A long term goal of mine is to build a tropical island game board for my 28mm games of Star War Legion (Scarif) and Legends of the High Seas. The most obvious part of the landscape of any tropical paradise is palm trees and other lush ferns and bushes. So I set about creating some tropical scatter terrain.
As you will see by googling images of Scarif, the vegetation appears in dense clumps with a variety of plants. With this in mind I got onto eBay, AliExpress, and other such shopping portals to purchase some cheap, plastic plants that would fit my setting. It didn’t take long to find what I was after and I bought a range of different plastic plants.
While I waited for everything to arrive, I got on with producing the bases. Initially, I cut out some shapes from 3mm MDF, with my Dremel’s cutting kit. MDF is a great basing material but it normally requires power tools to cut, especially into organic shapes. Later on, I made a few more bases from PVC foam sheets which is easy to work with a hobby knife. The edges of the bases were then bevelled with a wood file and sand paper.

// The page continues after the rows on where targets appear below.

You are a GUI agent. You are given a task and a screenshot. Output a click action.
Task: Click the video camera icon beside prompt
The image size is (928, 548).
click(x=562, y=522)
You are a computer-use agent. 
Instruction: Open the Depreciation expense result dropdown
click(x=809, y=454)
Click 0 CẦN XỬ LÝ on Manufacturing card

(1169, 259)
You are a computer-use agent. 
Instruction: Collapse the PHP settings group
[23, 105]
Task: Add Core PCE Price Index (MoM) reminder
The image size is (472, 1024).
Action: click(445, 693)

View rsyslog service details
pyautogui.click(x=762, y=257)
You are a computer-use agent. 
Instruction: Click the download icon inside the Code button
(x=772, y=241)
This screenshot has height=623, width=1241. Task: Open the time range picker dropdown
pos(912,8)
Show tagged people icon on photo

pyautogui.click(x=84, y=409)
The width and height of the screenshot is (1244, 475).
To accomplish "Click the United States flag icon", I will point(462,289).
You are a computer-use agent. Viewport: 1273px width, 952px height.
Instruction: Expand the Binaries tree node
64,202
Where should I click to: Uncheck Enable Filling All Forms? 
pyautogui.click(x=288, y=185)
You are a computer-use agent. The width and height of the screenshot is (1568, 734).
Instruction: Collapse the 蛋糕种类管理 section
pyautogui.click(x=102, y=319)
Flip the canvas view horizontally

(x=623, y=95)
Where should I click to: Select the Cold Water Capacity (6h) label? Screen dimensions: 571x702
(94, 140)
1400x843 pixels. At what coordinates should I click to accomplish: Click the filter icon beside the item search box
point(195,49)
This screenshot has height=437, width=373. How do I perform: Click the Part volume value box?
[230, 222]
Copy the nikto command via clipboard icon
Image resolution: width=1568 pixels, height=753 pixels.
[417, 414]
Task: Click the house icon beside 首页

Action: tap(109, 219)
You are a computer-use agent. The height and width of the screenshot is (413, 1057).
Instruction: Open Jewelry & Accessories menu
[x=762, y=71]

The next step was to build the bases up into small mounds to give the impression that sand has built up around the bushes. To achieve this, I stacked two progressively smaller layers of 5mm foam core onto the bases. Once they were glued in place, I roughly bevelled the edges with a hobby knife and then applied joint compound to round out the bases.
The most obvious method of texturing these bases was to glue down a layer of fine grain sand, but recently I discovered Agnew’s Water Putty. I found that mixing this putty thicker than suggested (still sloppy, but not runny), and applying it in a very thin layer results in a gritty texture, a bit like sand! Another option, which I haven’t tried yet, would be to coat the bases in a spray-on tacky glue and sprinkle tile grout over the top. If you try this, you may need to spray on a varnish over the grout to prevent any paint you apply later on from activating the grout.
The next step was to paint the bases before adding all the foliage. I base coated them with a rich, almost golden, yellow. I followed up with an overbrush of a more pale, sandy yellow. Finally, I applied a drybrush of cream.
At this point, I begun placing trees and bushes on the bases. Unfortunately, this made adding static grass later on very difficult. Firstly, it was difficult to apply glue under all the plants for the static grass. Secondly it was almost impossible to get a static grass applicator close enough to the base with all the plastic in the way. So for my second batch of bases, I added the static grass before adding the plants. In this case I sometimes had to rip out small sections of static grass with a pair of tweezers in order to have the plants and grass tufts sit flat on the base, but this was much easier than dealing with the aforementioned problems. If you a using flock, instead of static grass, these problems probably won’t be as big a deal.
All of the plastic plants I had bought had a thin shaft at the bottom which allowed them to be pinned into the bases, so attaching the plants was as simple as poking a hole into the base and inserting the plants with some glue. It is best to avoid using super glue here, because it has a habit of melting foam. I used an all purpose gel glue, but PVA or even hot glue would work just as well. My intention for these pieces was that they would be blocking terrain, so I added plenty of plants to make them quite dense. After applying the plastic plants, I added some grass tufts to fill out the edges.
Once complete, I realised that they were all a bit bland green. Tropical plants are usually just varying shades of green, as beach flora doesn’t normally have flowers, but some of the plants I used did have flowers. Even though it may not be totally realistic, I painting these flowers to add a splash of colour. I also added some brighter greens and pale yellows to the edges of some plants, as well as applying brown wash to the palm tree trunks. These plants are made from a flexible plastic that doesn’t take paint very well so I had to play around with different colours and ways of applying paint to get a reasonable effect.